TASKS TO COMPLETE
a - From the forum thread about random lag spikes in games, list every distinct username shown as a post author.
b - In the forum thread about random lag spikes in games, what program does Terex say to download?
c - Extend the forum thread about random lag spikes in games beyond its last post.
┌─ EXTRACT TO READ
I'm not using a wireless connection. Thanks in advance.


----------



## Terex (Jul 9, 2009)

*Re: Random lag spikes on games*

Download SensorsView and post your temperatures while playing a game.


----------



## alwaysneedhelpa (Aug 4, 2009)

*Re: Random lag spikes on games*

sitting it was around 125 to 135 degrees F. and 145 when playing a game. this sound bad to me. (I won't be able to respond to further reply until about 3 hours from now sorry) (temperatures where the CPU)

Edit: HD0 temp sitting and doing nothing is 108 degrees F.


----------



## Jason09 (Jan 3, 2009)

*Re: Random lag spikes on games*

108°F for the hard drive is rather high. Have you dusted inside your computer recently?


----------



## alwaysneedhelpa (Aug 4, 2009)

*Re: Random lag spikes on games*

No not recently but where should I dust, everywhere?
└─
┌─ ENTRIES SUPPLIED
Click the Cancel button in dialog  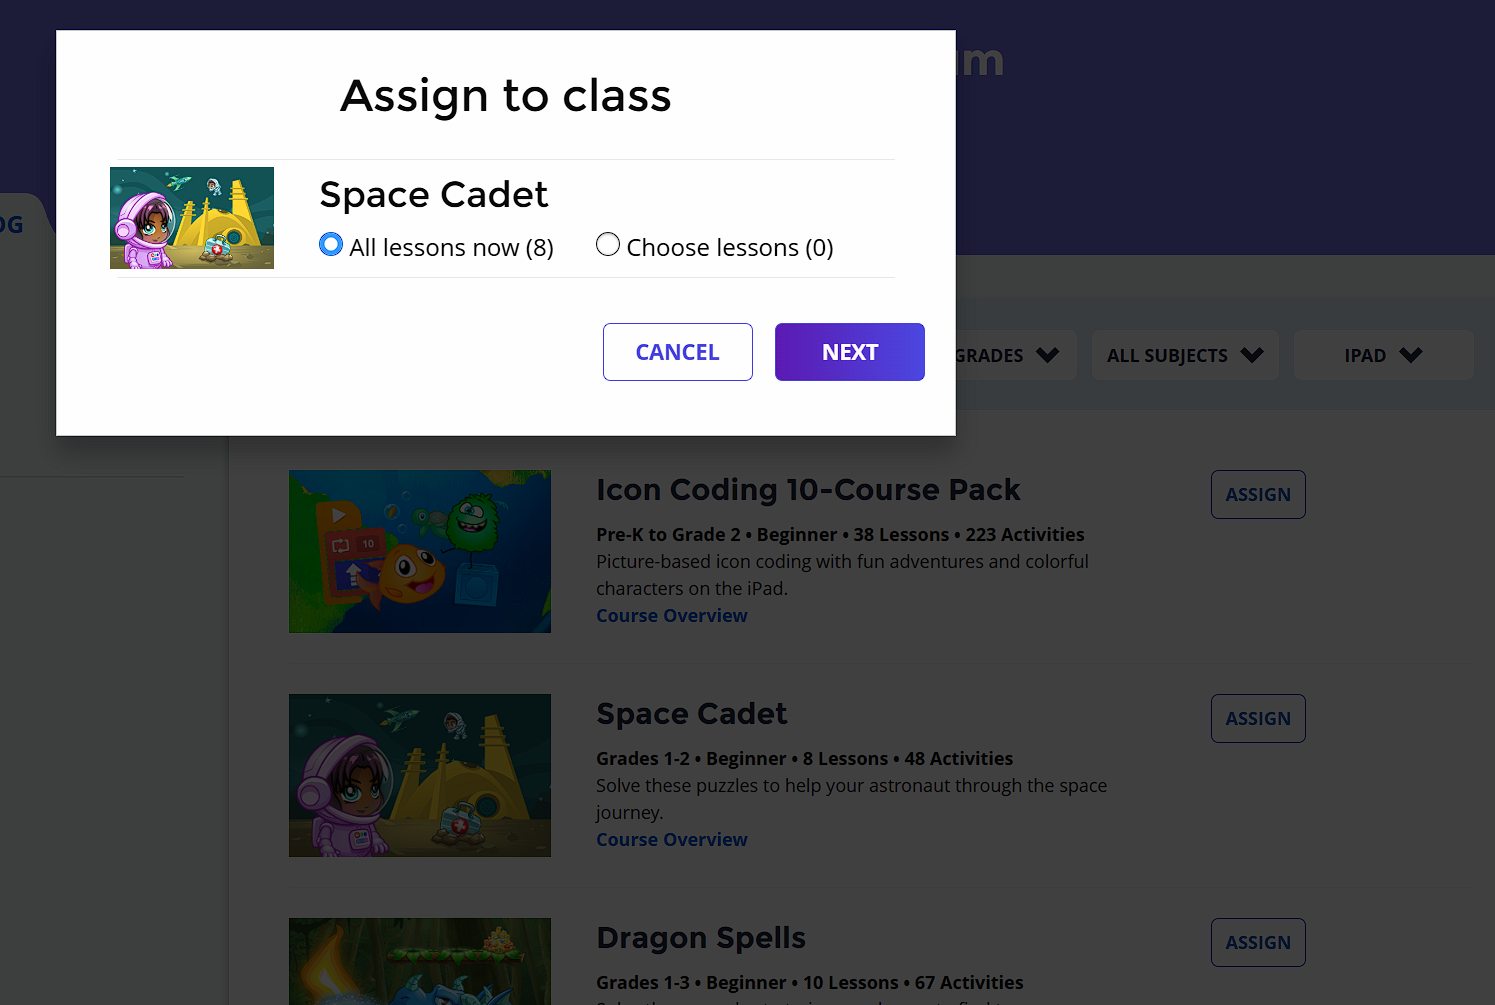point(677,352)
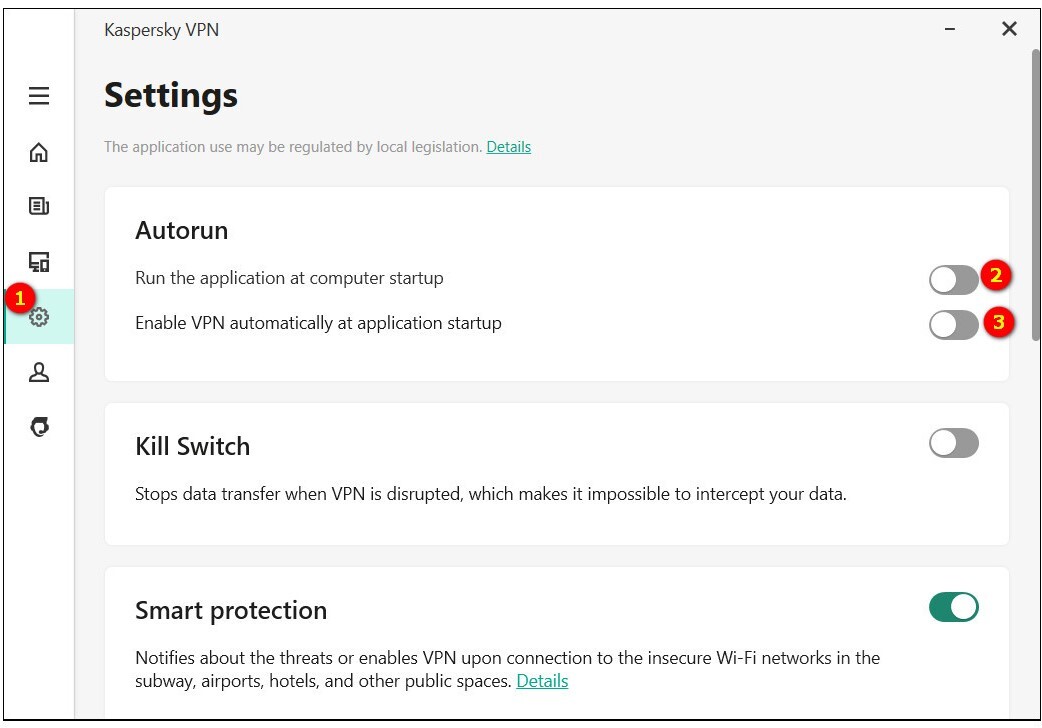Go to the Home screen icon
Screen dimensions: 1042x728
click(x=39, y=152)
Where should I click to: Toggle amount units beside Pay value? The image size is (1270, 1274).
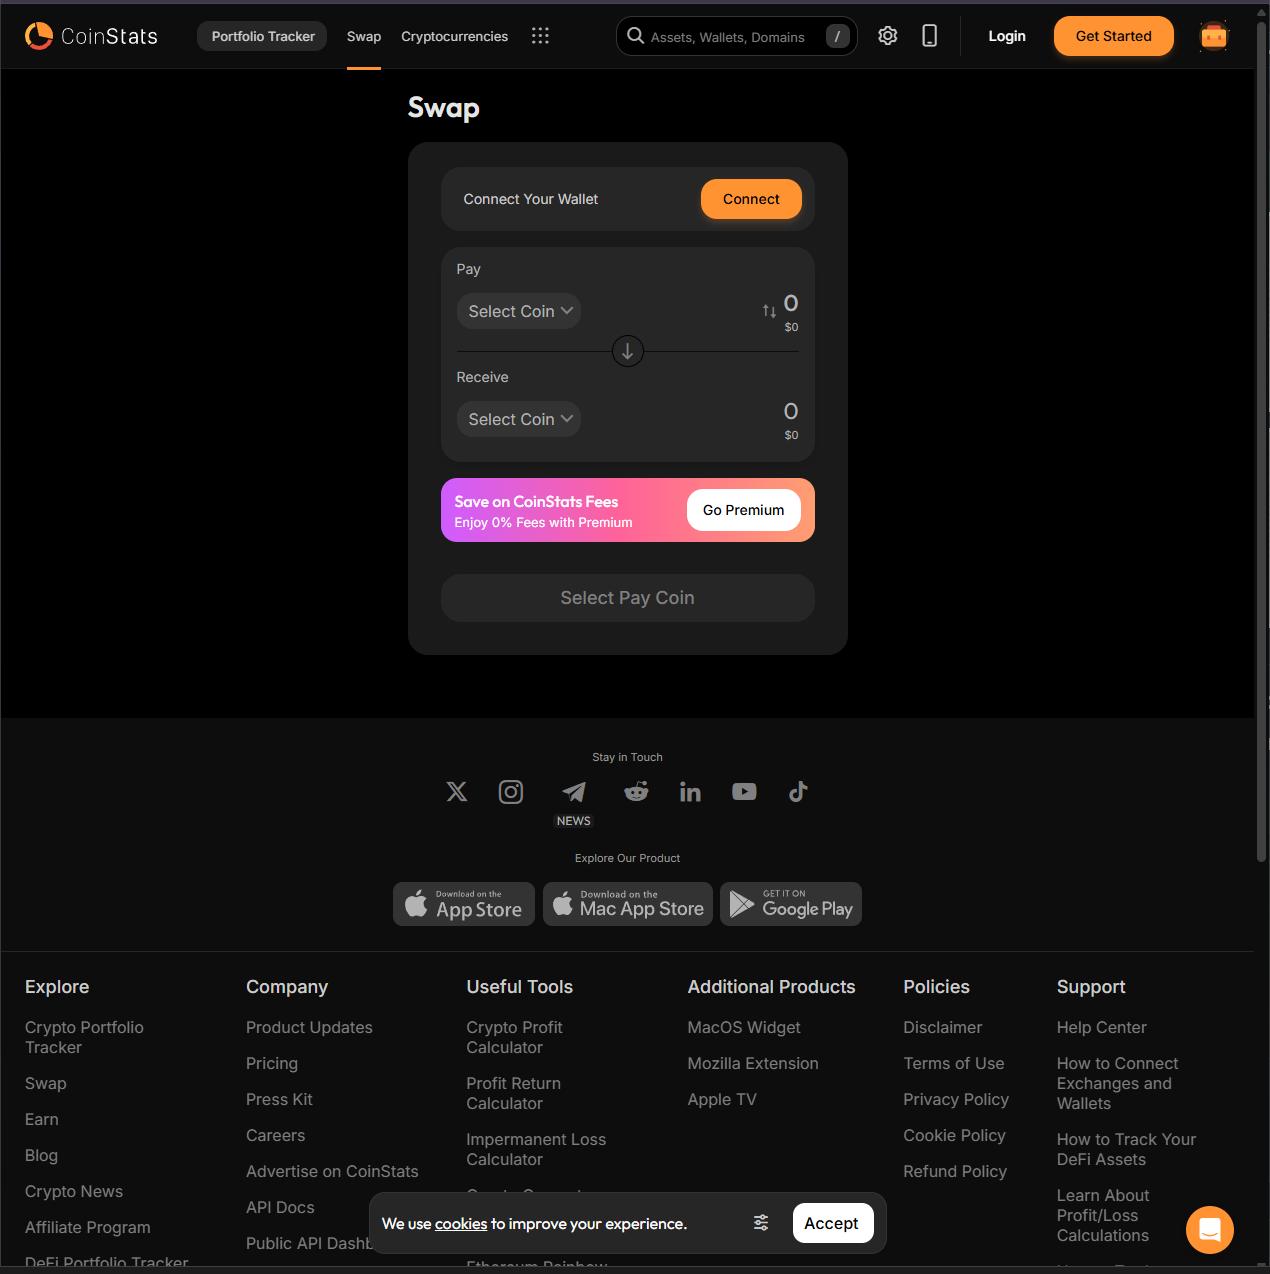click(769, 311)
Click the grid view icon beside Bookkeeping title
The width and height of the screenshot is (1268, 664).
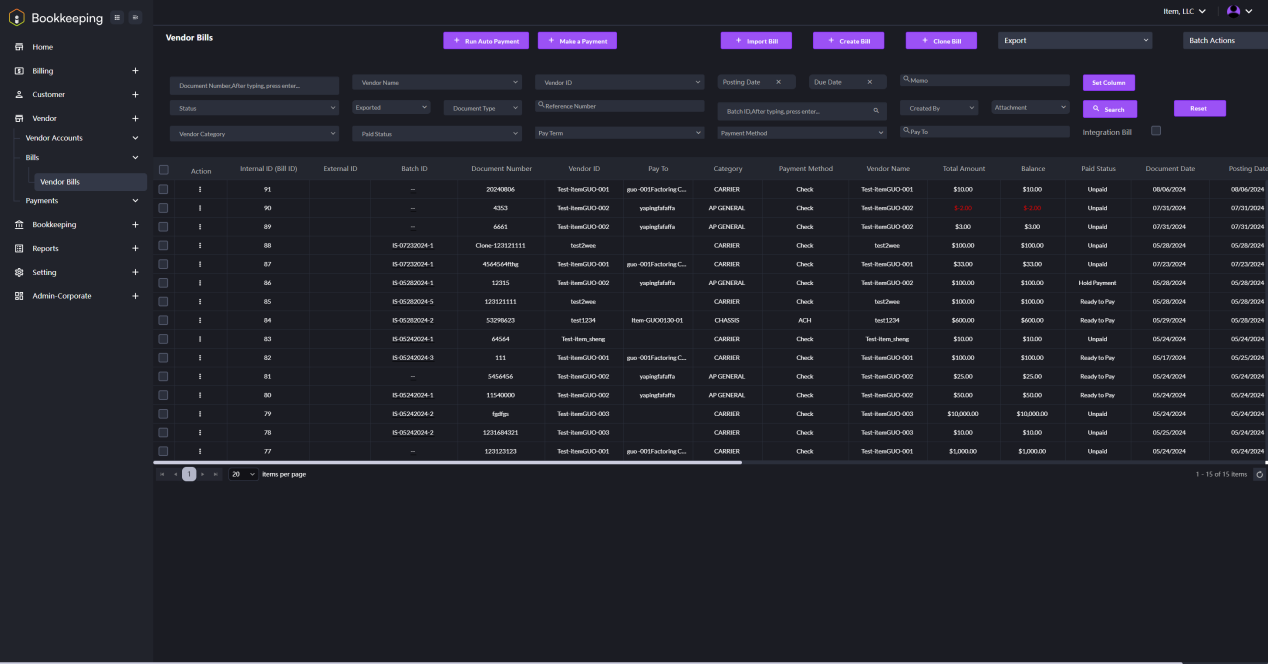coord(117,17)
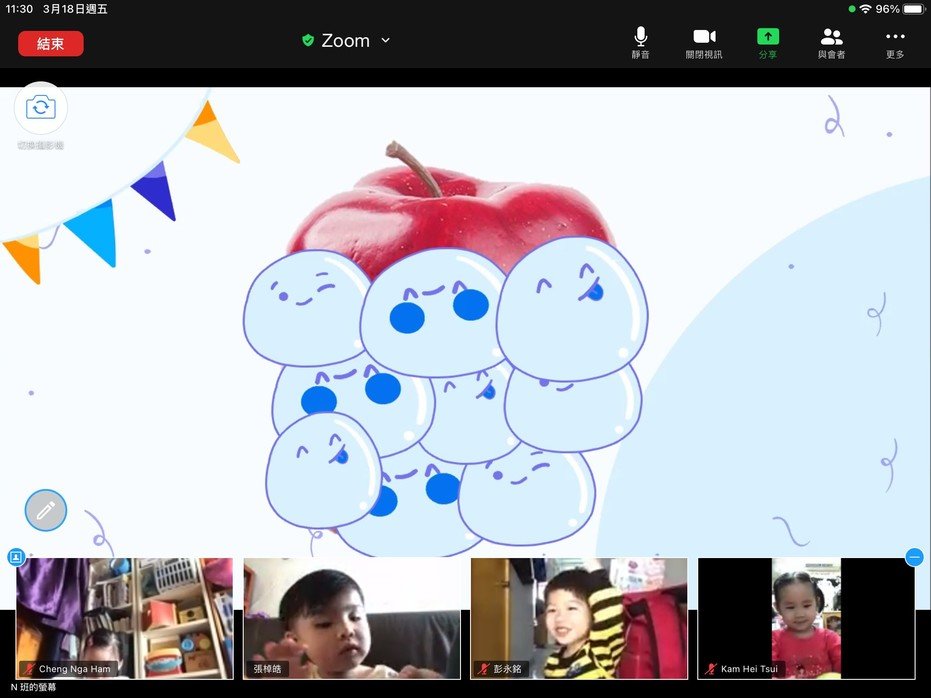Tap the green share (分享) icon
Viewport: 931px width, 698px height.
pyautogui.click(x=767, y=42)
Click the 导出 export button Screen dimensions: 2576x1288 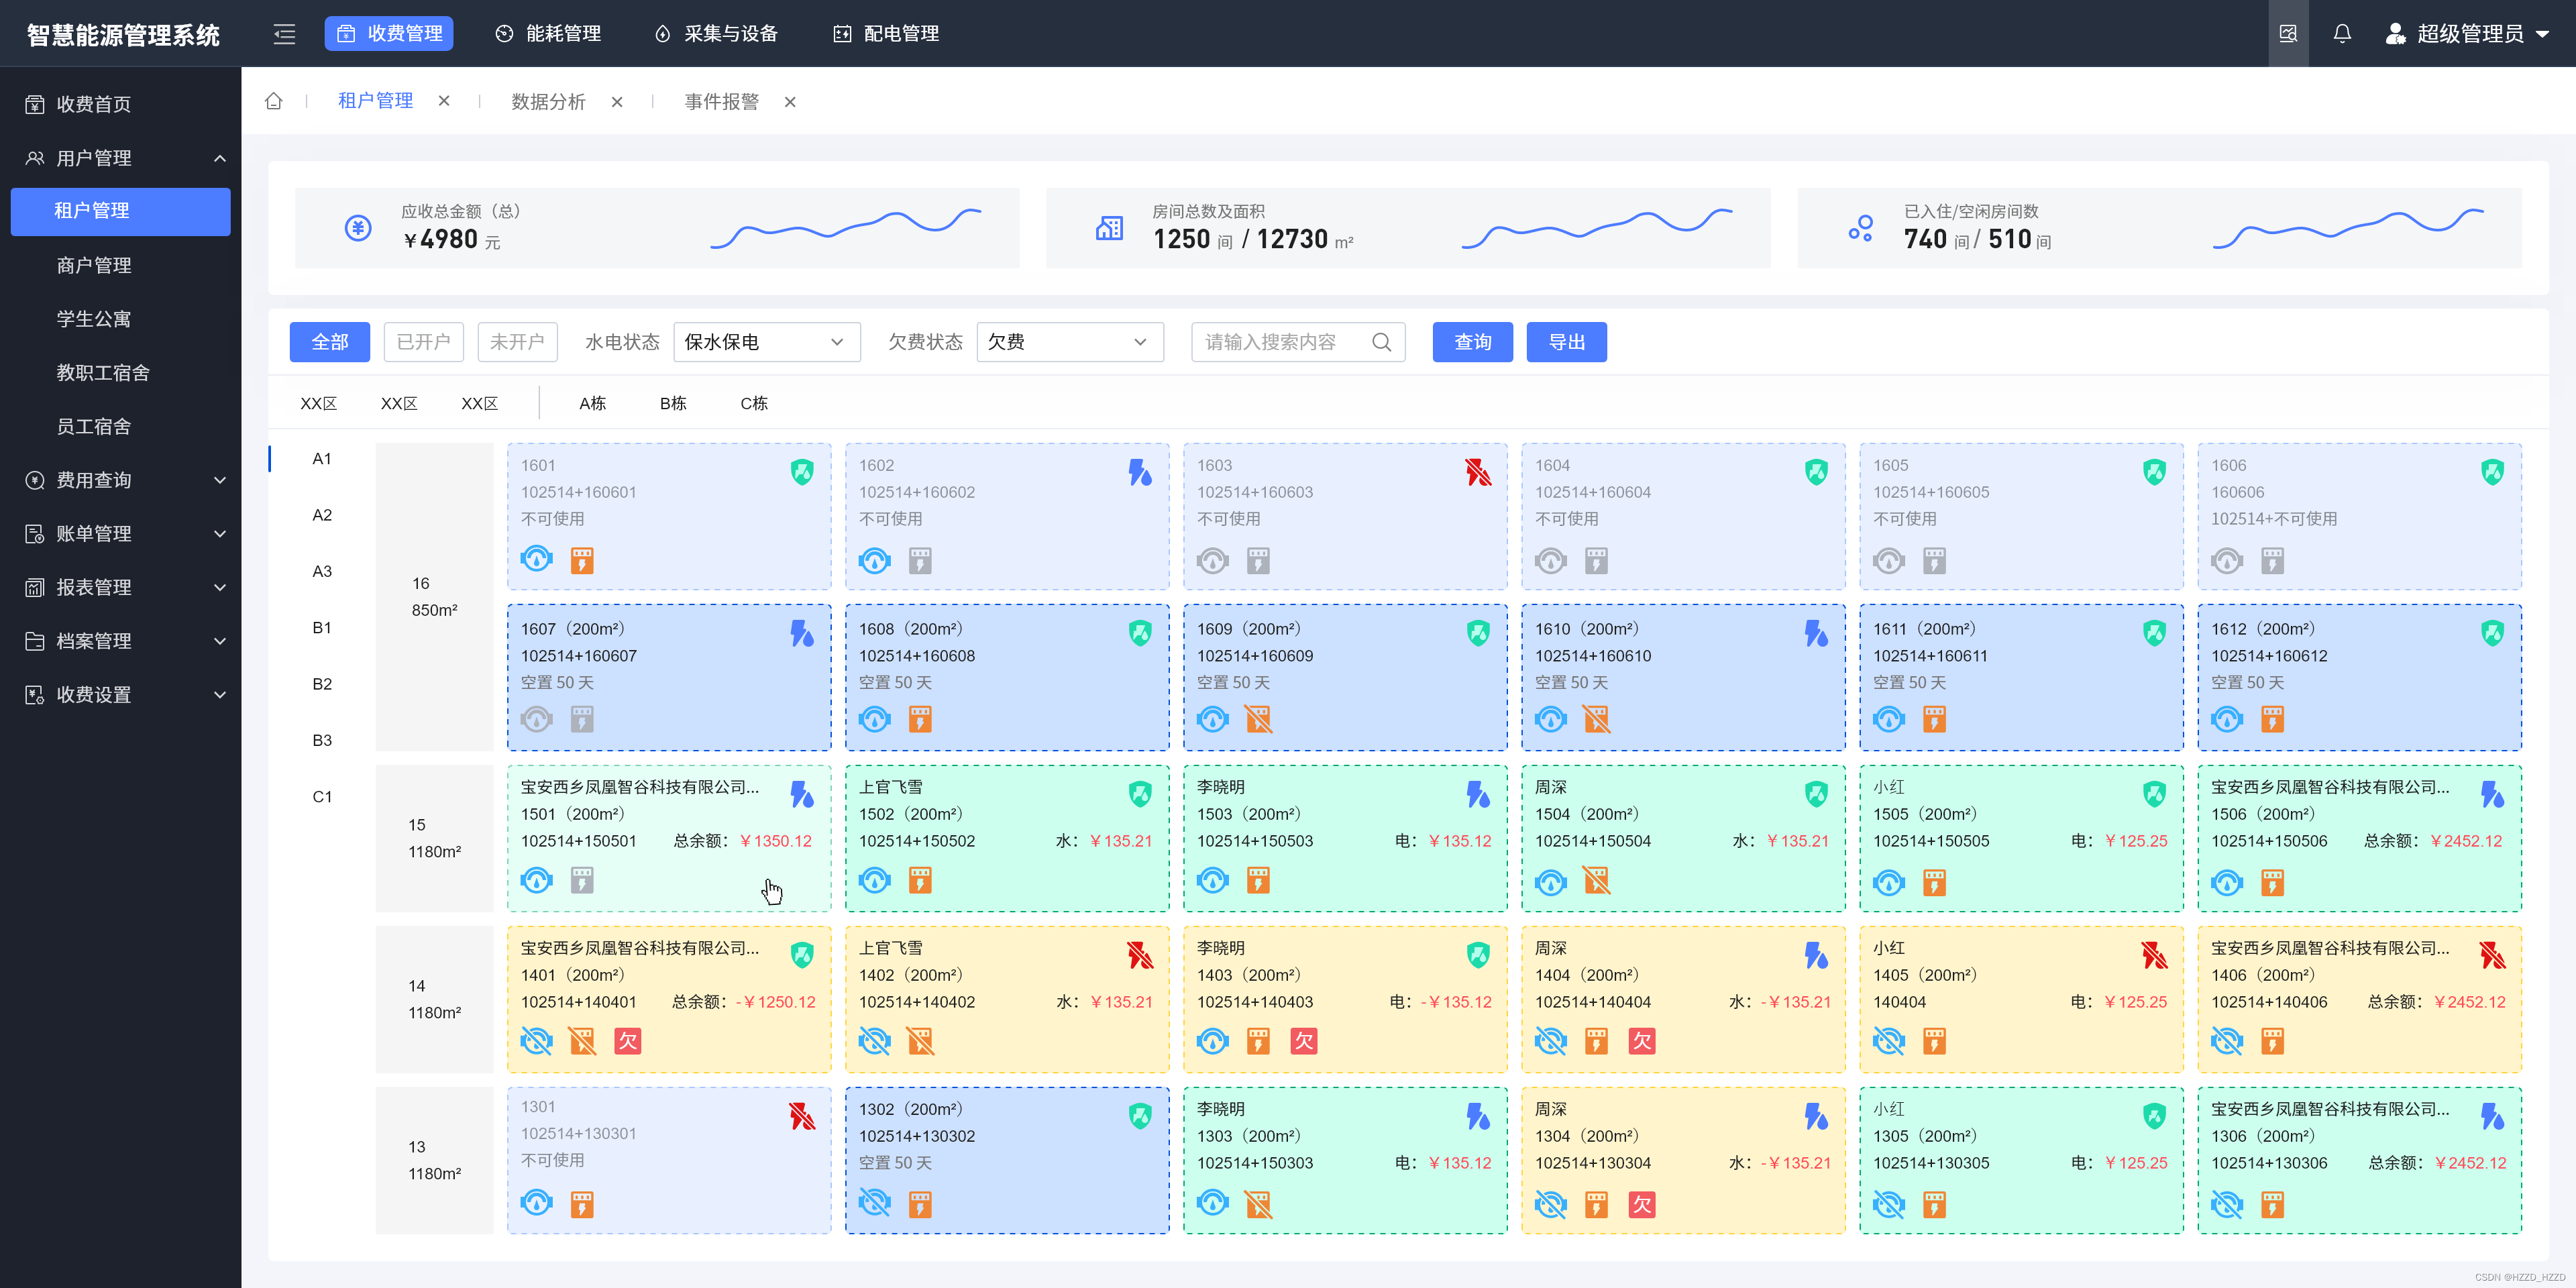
└─
RESULTS
a - Terex, alwaysneedhelpa, Jason09

b - SensorsView

c -
----------



## Jason09 (Jan 3, 2009)

*Re: Random lag spikes on games*

Yes. A can of compressed air is probably the best effective method to use to clean the system.


----------



## Lord Sirian (Jan 14, 2007)

*Re: Random lag spikes on games*

Also, when posting temperatures, could you please post in Celcius. (We're a bit pedantic that way.)

What were the temperatures on your GPU?


----------



## alwaysneedhelpa (Aug 4, 2009)

*Re: Random lag spikes on games*

Well sitting here right now the CPU is 58C and the HD0 is 42C. I don't think this measures my "GPU", sorry.


----------



## Lord Sirian (Jan 14, 2007)

*Re: Random lag spikes on games*

Well your GPU temperature is very important, can you please download Everest and check what your GPU temperature is, both while idling and after playing a game for a while. - The temperatures will be located under "Computer -> Sensor"

And yes, your Hard drive is running a bit hot. As Jason09 said, cleaning out your case would be a good idea.


----------



## alwaysneedhelpa (Aug 4, 2009)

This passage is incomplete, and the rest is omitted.